非长期存活依赖型PGPR菌株Bacillus sp. WP8促生机制研究

过去人们认为，植物根际促生菌(PGPR)发挥作用的前提是在土壤中能较长时间存活，然而，许多PGPR在野外环境中存活时间短且不稳定的事实，成为制约PGPR实际应用的主要障碍和顾虑。我们的前期研究工作表明，Bacillus sp. WP8在土壤中的行为特征有别于传统认识，通过分析我们提出："WP8通过调控土壤土著微生物群落对豇豆进行促生"这一假说。本项目基于接种WP8，待改变土著微生物群落后再进行种植比较的思路，以不同肥力土壤和不同植物环境下，接种WP8对土著微生物群落的影响为重点，研究土著微生物群落的变化与促生效应的关系，验证WP8的促生机制；以两种不同促生机制的PGPR菌株WP8和RA6为代表，比较并揭示WP8的作用特点。通过本研究，有望丰富PGPR的促生机制，拓展PGPR的筛选思路和应用策略，同时为WP8的进一步开发利用提供理论依据。

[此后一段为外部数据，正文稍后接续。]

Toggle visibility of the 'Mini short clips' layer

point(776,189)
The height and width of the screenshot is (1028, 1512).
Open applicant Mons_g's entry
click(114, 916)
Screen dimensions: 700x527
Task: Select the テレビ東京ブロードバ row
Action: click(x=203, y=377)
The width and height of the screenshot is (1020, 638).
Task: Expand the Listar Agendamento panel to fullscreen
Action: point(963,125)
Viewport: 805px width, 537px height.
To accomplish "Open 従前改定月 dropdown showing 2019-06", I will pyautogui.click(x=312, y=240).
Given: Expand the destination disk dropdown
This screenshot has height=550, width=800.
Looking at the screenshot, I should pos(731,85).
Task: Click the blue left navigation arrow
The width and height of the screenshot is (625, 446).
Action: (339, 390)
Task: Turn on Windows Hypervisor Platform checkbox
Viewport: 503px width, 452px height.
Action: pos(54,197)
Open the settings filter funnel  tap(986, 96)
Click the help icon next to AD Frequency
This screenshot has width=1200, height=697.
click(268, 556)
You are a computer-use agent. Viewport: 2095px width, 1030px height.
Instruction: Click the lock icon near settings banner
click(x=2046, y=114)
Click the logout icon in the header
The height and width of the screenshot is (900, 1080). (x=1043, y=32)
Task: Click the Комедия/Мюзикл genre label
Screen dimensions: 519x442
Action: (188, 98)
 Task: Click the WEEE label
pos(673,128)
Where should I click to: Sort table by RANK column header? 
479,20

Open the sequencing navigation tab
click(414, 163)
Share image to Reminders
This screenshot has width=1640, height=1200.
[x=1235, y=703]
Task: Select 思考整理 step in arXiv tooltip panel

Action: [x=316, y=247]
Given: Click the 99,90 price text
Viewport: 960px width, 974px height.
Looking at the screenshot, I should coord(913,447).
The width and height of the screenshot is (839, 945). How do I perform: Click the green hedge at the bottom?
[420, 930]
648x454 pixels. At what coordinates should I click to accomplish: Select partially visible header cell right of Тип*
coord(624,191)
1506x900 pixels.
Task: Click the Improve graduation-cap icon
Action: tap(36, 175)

植物根际促生菌（PGPR）的促生/生防机理是农业微生物学的研究热点。本项目的研究假设是，PGPR调控土著微生物群落是其促生机制之一。为此，我们采取连续盆栽实验，运用PCR-DGGE方法比较并分析了Bacillus pumilus WP8和另一PGPR菌株Pseudomonas chlororaphis RA6对土著细菌群落结构的影响，并解析了其和PGPR促生持续时间之间的关系。研究发现，WP8在土壤中的存活时间少于40 d（低于DGGE检测限），但土壤细菌群落特别是优势菌群随时间发生了显著变化，这种变化使得土壤对植物产生至少90 d持续的促生作用（与CK相比）。RA6虽然能在土壤中存活至少60 d（小于90 d），但对土著细菌群落结构的影响较小，且随着RA6在土壤中的消亡，其对植物的促生作用也随之消失。土壤酶活性结果显示，WP8能显著促进土壤过氧化氢酶活性，暗示其能刺激土壤微生物活性，可能是其调控土壤优势种群的因素之一。实验证明了WP8对土著微生物的调控可能是其促生机制之一。在菌株配伍促生实验中，我们偶然发现两株PGPR菌株，WP8和Erwinia persicinus RA2，虽在体外具有很好的相容性，但混合使用时却未表现出预期的促生/生防能力。进一步研究发现RA2能抑制WP8的生物膜形成，并导致促生/生防功能丧失，采用LC-MS/MS技术，我们鉴定出了RA2初级代谢产物中的D-谷氨酰胺能显著抑制WP8生物膜的形成，而RA2次级代谢液中的茉莉酸和多糖物质有助于缓解抑制效应，该研究表明在PGPR混合使用时，需关注菌株之间生物膜的相互抑制对配伍效果的影响。另外，我们研究证实了WP8能促进番茄耐盐生长，而产ACC脱氨酶并非是促进植物耐盐生长的唯一因素。我们还发现WP8对番茄青枯病的生防作用并非通过抑制其生长，而是弱化了其致病力，相关工作尚在进行中。此外，为从功能基因组学的角度进一步探究WP8的促生/生防机制，我们还对WP8进行了全基因组测序。通过构建WP8基因组BAC文库，找出了疑似WP8对环境耐受性及促生的相关基因，这有助于进一步解析WP8促生/生防具有广适性的分子机理。总之，我们圆满并超额完成了项目既定的研究目标和任务，相关内容发表论文12篇，SCI收录5篇，EI收录1篇，部分工作投稿2篇，同时为后续深入研究奠定了工作基础。